ITAGAKI Takahiro wrote:
> But the method has the above problem. So I suggest to use whether
> the right link points to the next adjacent page or not.
>     if (opaque->btpo_next != P_NONE && opaque->btpo_next != blkno + 1)
>         stat->fragments++;

Well, in that way, following two conditions,
   [1] [x] [2] [y] [3]
   [3] [x] [2] [y] [1]
will be calculated as same fragmentation ratio(100%), I can't agree
with that, because both will generate different costs while index scan
in the real world (I don't care about page splitting algorithm now).
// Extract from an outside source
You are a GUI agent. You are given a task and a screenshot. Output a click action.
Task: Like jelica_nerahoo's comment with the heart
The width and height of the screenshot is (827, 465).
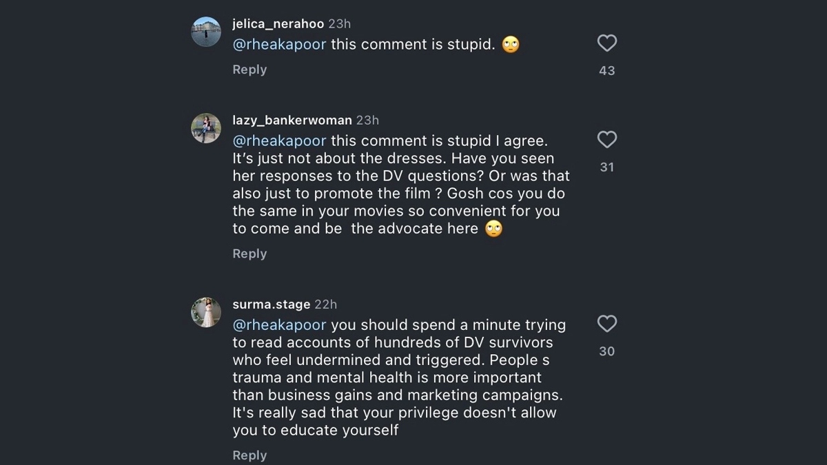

If we think 'fragmentation' more strictly, the fragmentation ratio
should be calculated with 'distance' and 'direction' of the block
ordering and positions, because
   [1] [x] [y] [z] [2]
   [2] [x] [y] [1] [z]
have different costs each.

However, in such way, if I get '57.6%' as a fragmentation radio,
what does it mean? What can I do next? Two cases (forward ordered blocks
with some gaps, and backward ordered blocks with some gaps) are clearly
different, but will result same radios.

Understanding and estimating real cost of the index scan is difficult.
So I want to think 'fragmentation radio' simply,
"How many backward seeks will occur while your index scan?".

I guess, in some cases, people will want to know more detailed information,
but most people need a tool which is easy to use and easy to understand.
And I believe present calculation is good enough.